Atika est enseignante, à une époque où la liberté des mœurs permettait à une jeune femme de travailler en mini-jupe ou en pantalon, en laissant se déployer ce qu’il y a de plus beau chez une femme, comme le souligne dès l’ouverture du film l’amie venue rendre visite à la protagoniste, à savoir sa chevelure. Mais quoiqu’elle entreprenne, Atika, à l’image de sa sœur, est toujours coupable aux yeux d’une société répressive qui traite en mineures les femmes pour leurs biens et les punit en adultes pour leurs fautes. On laissera au spectateur découvrir l’envers de la domination sans partage d’un monde gouverné par les hommes. Hamid Bénani prolonge, avec une délicatesse qui lui est coutumière, le chemin tracé par Nabil Ayouch dans « Much loved ». A celles qui rêvent de conquérir leur indépendance et leur liberté, s’offre bien souvent un destin dans lequel la violence, qu’il s’agisse de viol ou de prostitution, demeure la seule et unique issue.

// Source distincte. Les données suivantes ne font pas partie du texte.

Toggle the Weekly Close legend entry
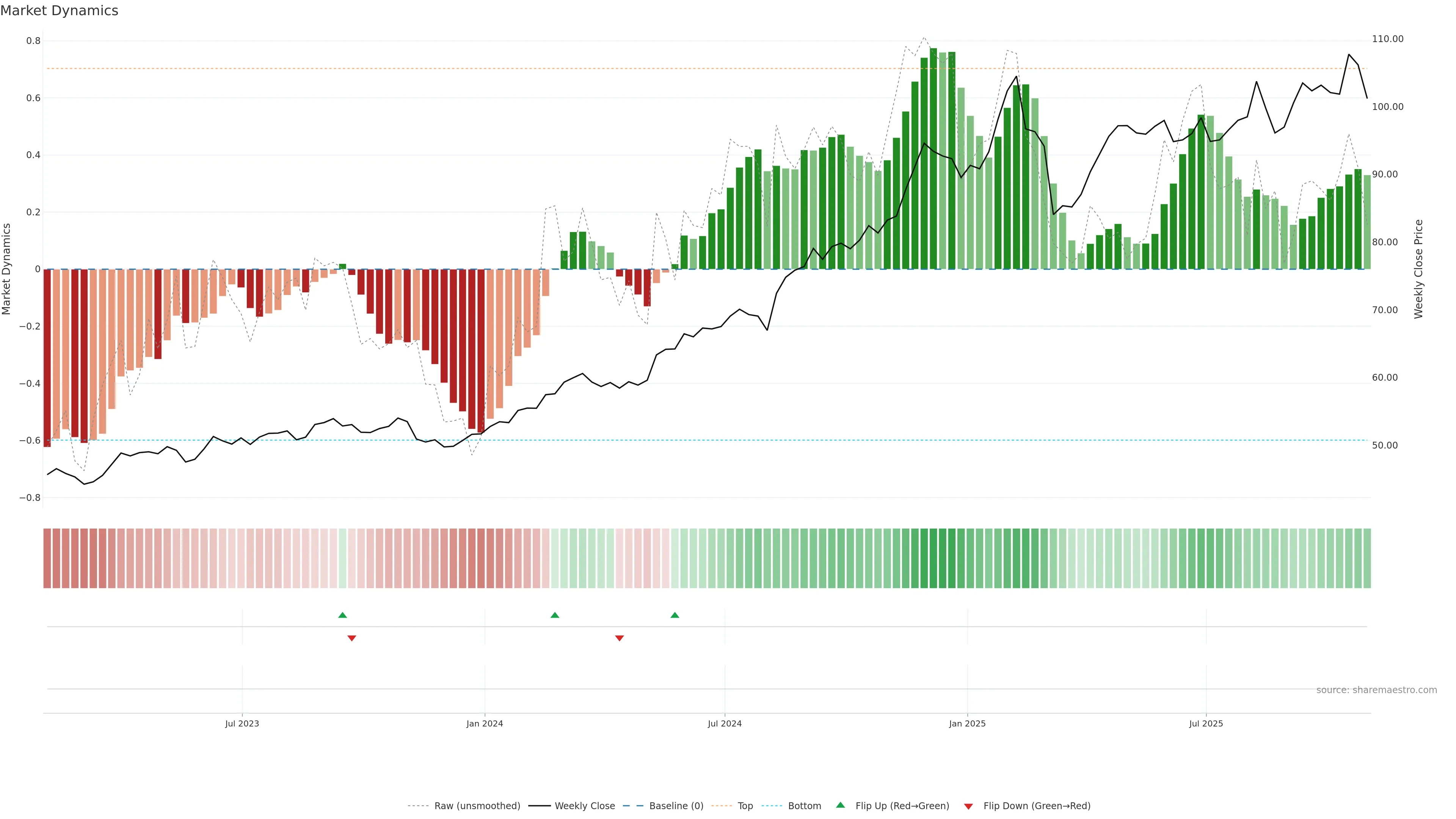The image size is (1456, 819). (x=584, y=806)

Ce film qui cherche parfois sa tonalité, entre comédie larmoyante et drame sentimental, a l’immense mérite de laisser souffler un vent d’espoir et de liberté qu’une jeunesse soucieuse d’en finir avec les non-dits et les conventions aura vraisemblablement à cœur d’applaudir. Et si tout finit par des chansons, l’ombre menaçante de la mort n’aura cependant cessé de planer au-dessus du destin de chacun des protagonistes.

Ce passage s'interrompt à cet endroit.